Leadership. Perseverance. Responsibility.
Help our students to help others live positively.
Project FLEX gives young men and women behind bars a vision
of what's possible through their NIU mentors.
When our graduate students go behind the walls of juvenile state detention centers in Illinois, they deliver more than just fitness programming to one of the most isolated and vulnerable populations in our society.
They deliver hope through teaching integral life skills and providing social and emotional support while also exposing the young people to the possibility of college.
The goal for professors Jenn Jacobs and Zachary Wahl-Alexander is to help youth make their time in prison more rehabilitative and ultimately bolster their life opportunities post-incarceration.
Since the program’s inception, Project FLEX has reached more than 350 incarcerated youth. Among those, several have had the opportunity to attend a leadership retreats at Northern Illinois University and glimpse the prospect of eventually attending college.
Your generosity would help support constructing a designated space (The “FLEX Lab) that would serve as our Project FLEX headquarters at the St. Charles and Warrenville Illinois youth detentions centers.
What would the FLEX Lab do for the youth?
The institution of a FLEX Lab would allow us to expand programming that provides opportunities for youth to acquire professional skills to become certified coaches or fitness professionals upon completion of our newest program: FLEX FIT.

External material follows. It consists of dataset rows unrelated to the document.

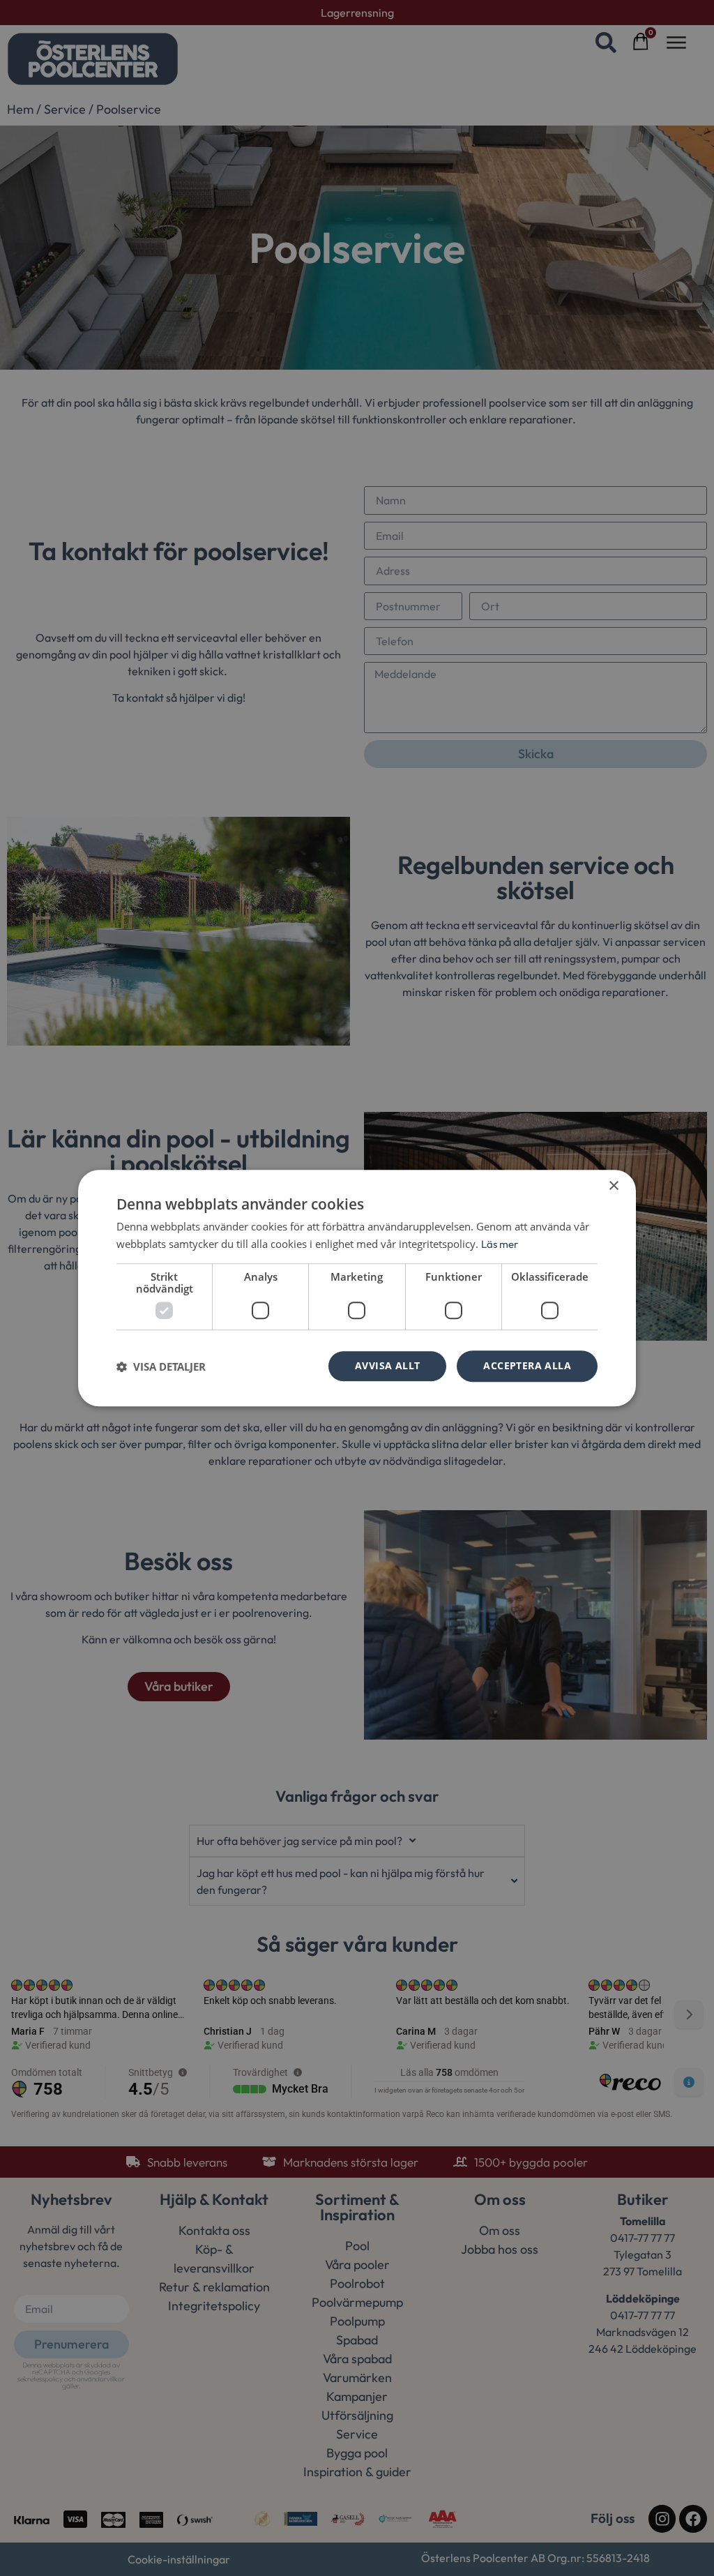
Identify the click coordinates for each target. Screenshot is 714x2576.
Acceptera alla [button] (527, 1366)
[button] (161, 1366)
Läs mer (499, 1244)
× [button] (613, 1186)
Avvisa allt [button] (387, 1366)
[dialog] (357, 1288)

FLEX will purchase exercise equipment, computers, and study materials necessary to adequately train and prepare youth to successfully pass an accredited training courses. This will allow them to gain access to employment in their community post-incarceration, which is cited as one of the strongest protective factors for formerly incarcerated people to gain success in their lives.

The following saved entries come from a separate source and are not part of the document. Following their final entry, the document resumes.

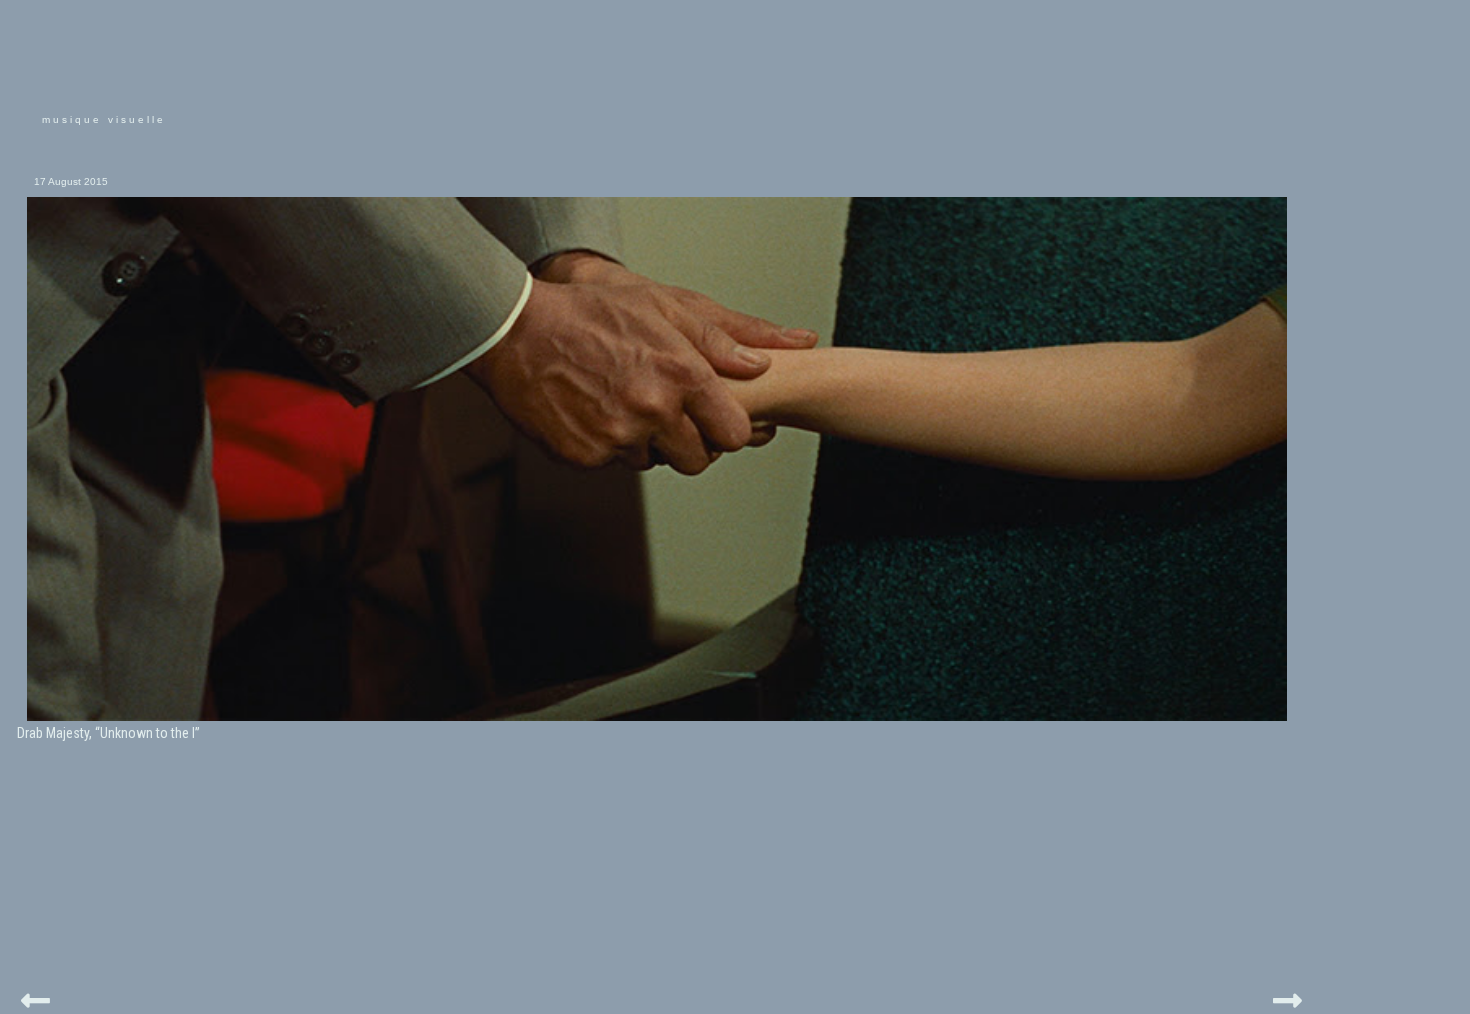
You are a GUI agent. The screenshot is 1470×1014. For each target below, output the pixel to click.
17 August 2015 (71, 181)
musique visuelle (104, 119)
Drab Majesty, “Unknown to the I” (108, 733)
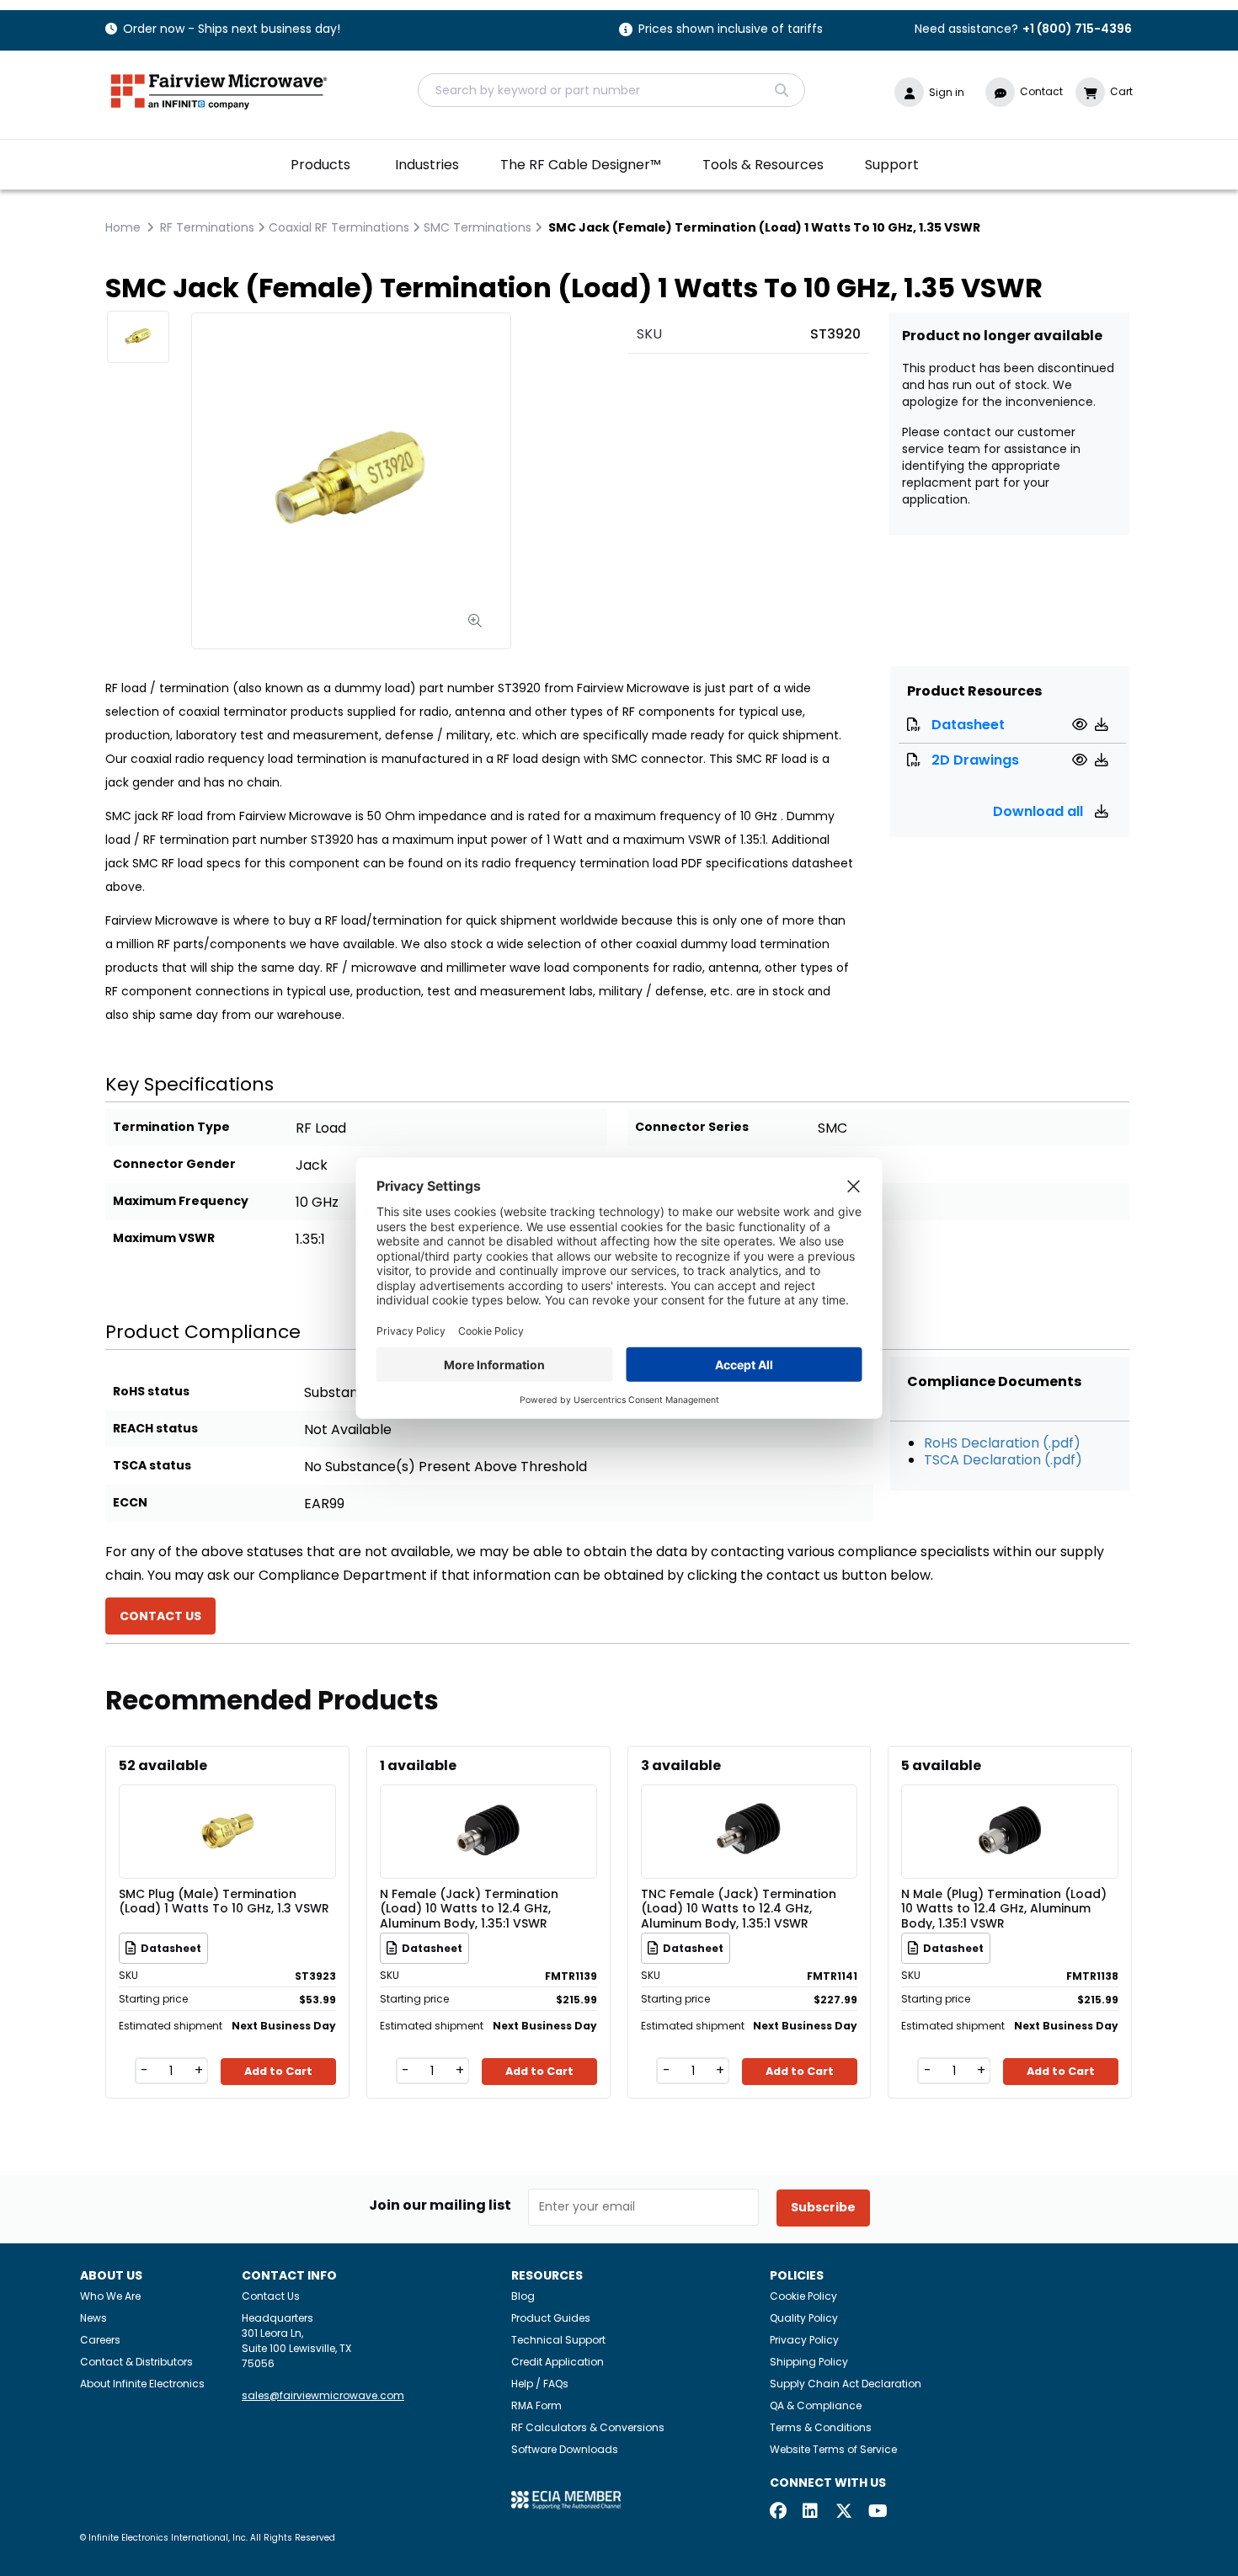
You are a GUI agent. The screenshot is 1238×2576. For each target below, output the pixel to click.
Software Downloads (564, 2449)
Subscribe (823, 2207)
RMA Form (536, 2405)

How has the program already changed lives?
Its impact knows no boundaries.
Branch programs include FLEX CREW (College Readiness Exposure Week), which advances the project’s goal of improving life outcomes for the young people by showing them what could await at college and Swole Patrol, which offers one-on-one personal training, mindfulness, and leadership development to clients who commit to a full-fledged personal development program.
Of the young people who’ve seen better paths, Jacobs reports, one FLEX alum “now runs a sports program at a community center in his neighborhood, and said he’s been implementing a lot of ideas from Project FLEX. He’s a phenomenal example of how to change the trajectory of your life once you leave prison.”
At NIU, the program has funded nearly a dozen graduate students’ master’s or doctoral degrees through research assistantships, giving them the opportunity to teach mentoring programs and collect research while pursuing their graduate degrees.
Almost all of these graduate students belong to underrepresented groups.
Our NIU FLEX students have earned the opportunity to present their work at national conferences, through publishing manuscripts, appearing in the media, and through contributing to their prospective career fields.